**SOURCE DOCUMENT:**
----------------
FacultyJan 23, 2019Campus News
By: Barry Kuhle, Ph.D.

An Intersession Course with Barry Kuhle

Professor Kuhle answers some questions about what it's like teaching an intersession course.
Professor Barry Kuhle
Professor Barry Kuhle

Barry Kuhle, Ph.D., answers some questions about what it's like teaching an intersession course.

What course are you teaching over intersession? Can you tell us a little bit about it? 

I’m teaching PSYC 210 ~ Statistics in the Behavioral Sciences. It’s a seemingly boring course that most students take merely to fulfill a requirement…but that, if all goes well, they walk away from surprised that it wasn't as terrible as they anticipated and relates much more to their daily lives than expected. 

Why is this subject beneficial to students of any major?

We are bombarded with information more so than ever before. And much of that knowledge is not worth knowing. Statistics help us uncover the useful info amidst the useless. Proper use of statistics helps to cut through the fake news, divisive noise and manipulated hysteria to see the unvarnished, evidence-based truth (p < .05). 

Statistics help humans develop informed positions on climate change, vaccination use, immigration rates, crime incidence, public opinion, gambling bets, the utility of Head Start, and whether, e.g., basketball players ever have a ‘hot hand.’ To paraphrase astrophysicist Neil deGrasse Tyson, “statistical literacy is a vaccine against the charlatans of the world that would exploit your ignorance.”  

What kind of challenges do you run into while teaching a course during a condensed time period? How do you resolve those challenges? 

Maintaining student attention doing a three-hour class with numbers is probably the biggest challenge. I make ample use of quick breaks, in-class assignments to punctuate long lectures, and brief tangents from the topic at hand. And I pass around a jar of Utz pretzel rods for sustenance.
----------------
**TO DO:** Reproduce the passage of the Kuhle interview between "We are bombarded" and "resolve those challenges?", inclusive.
----------------
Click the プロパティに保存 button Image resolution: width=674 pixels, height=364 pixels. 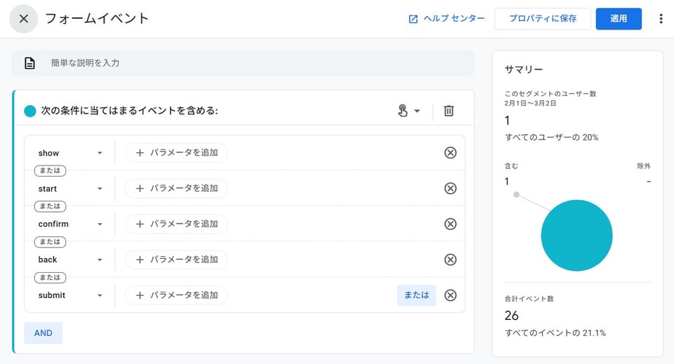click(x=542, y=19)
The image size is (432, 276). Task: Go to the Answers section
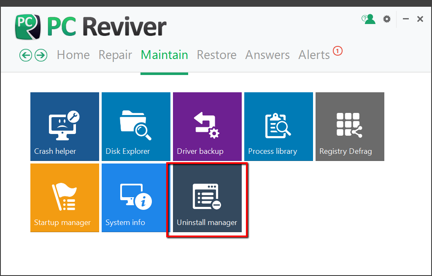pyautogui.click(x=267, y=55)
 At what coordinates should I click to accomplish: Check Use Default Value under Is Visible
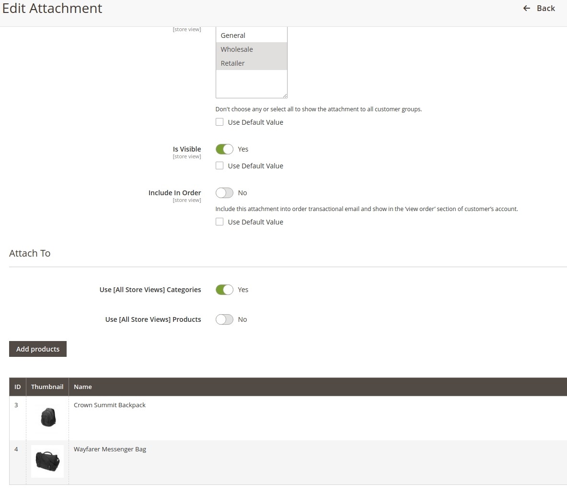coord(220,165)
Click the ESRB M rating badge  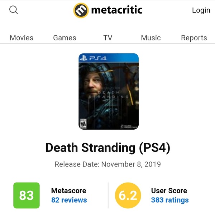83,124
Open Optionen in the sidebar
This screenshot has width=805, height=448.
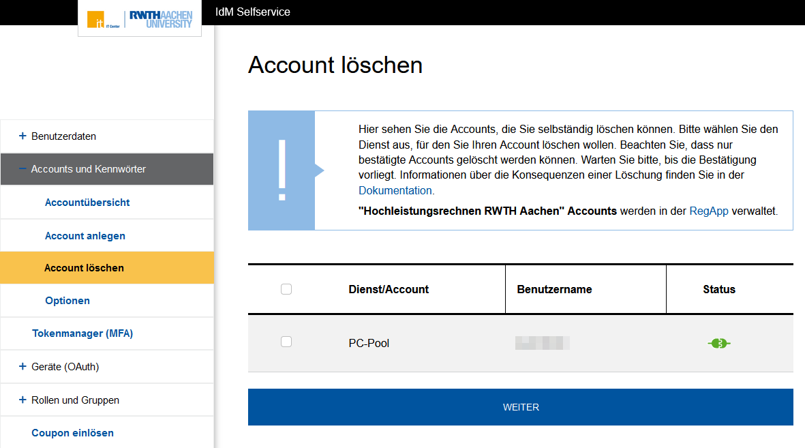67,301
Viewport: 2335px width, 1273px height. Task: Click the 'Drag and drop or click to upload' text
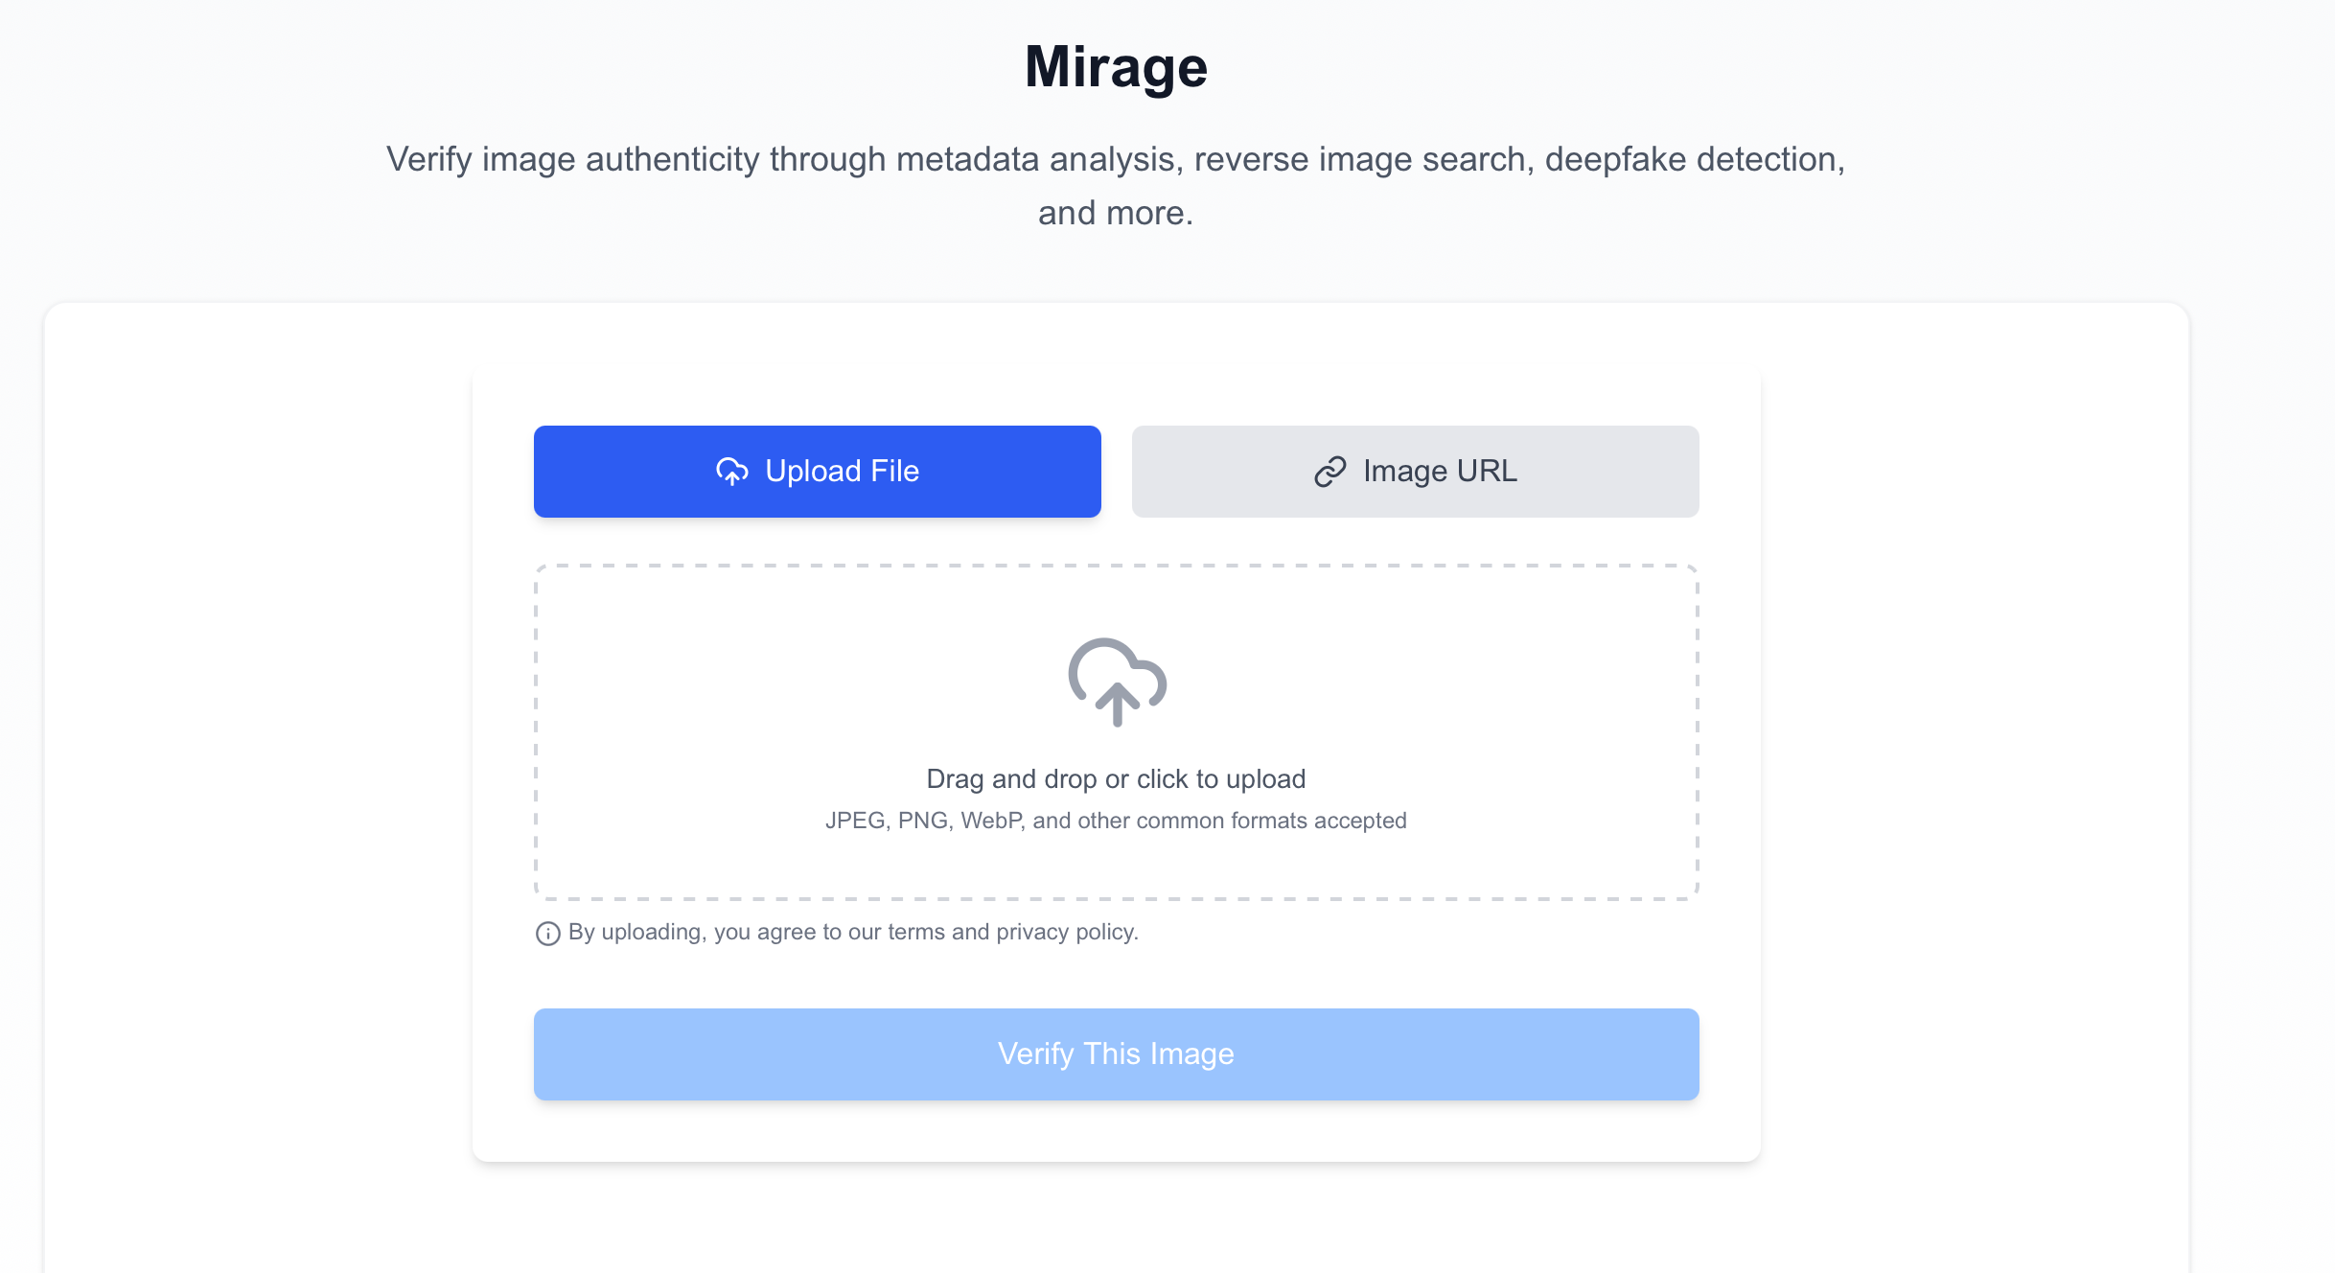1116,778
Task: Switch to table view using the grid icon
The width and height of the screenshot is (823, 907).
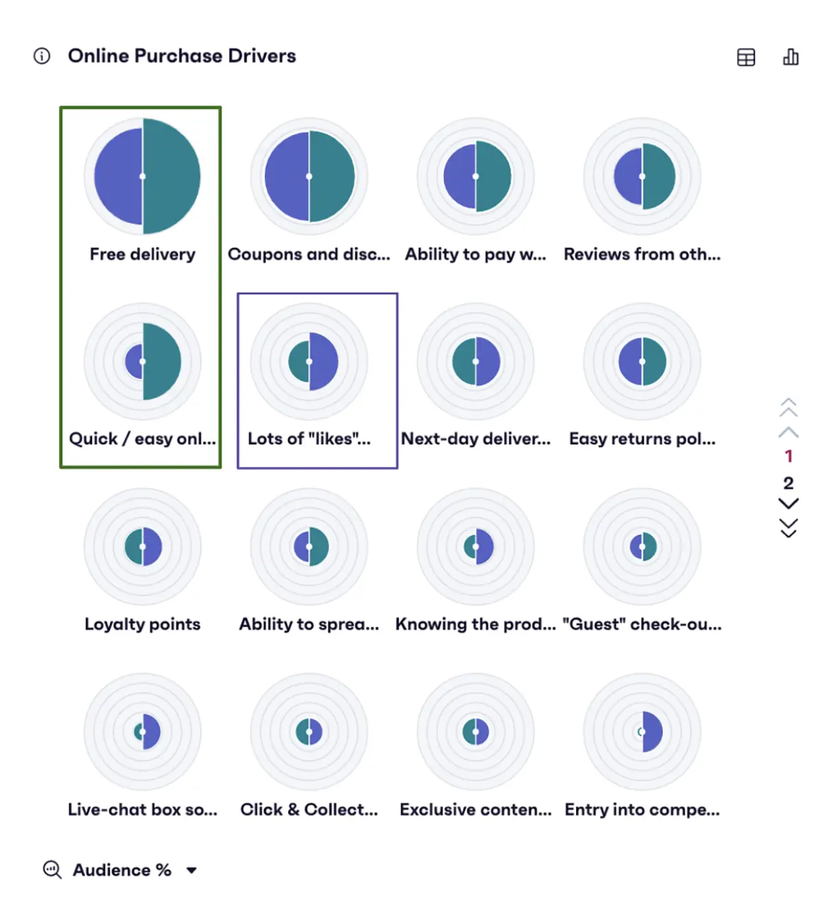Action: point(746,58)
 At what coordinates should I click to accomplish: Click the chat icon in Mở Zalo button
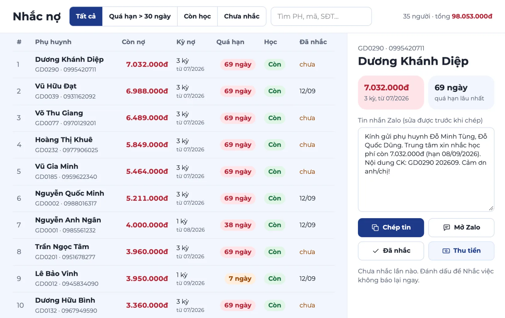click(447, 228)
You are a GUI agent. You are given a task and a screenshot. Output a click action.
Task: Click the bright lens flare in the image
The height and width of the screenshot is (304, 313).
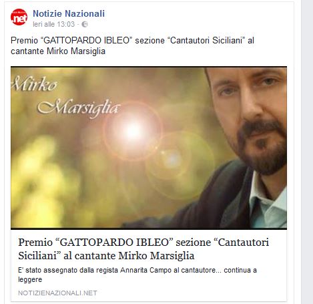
----------------
**RESPONSE TO THIS TASK:**
We are bombarded with information more so than ever before. And much of that knowledge is not worth knowing. Statistics help us uncover the useful info amidst the useless. Proper use of statistics helps to cut through the fake news, divisive noise and manipulated hysteria to see the unvarnished, evidence-based truth (p < .05). 

Statistics help humans develop informed positions on climate change, vaccination use, immigration rates, crime incidence, public opinion, gambling bets, the utility of Head Start, and whether, e.g., basketball players ever have a ‘hot hand.’ To paraphrase astrophysicist Neil deGrasse Tyson, “statistical literacy is a vaccine against the charlatans of the world that would exploit your ignorance.”  

What kind of challenges do you run into while teaching a course during a condensed time period? How do you resolve those challenges?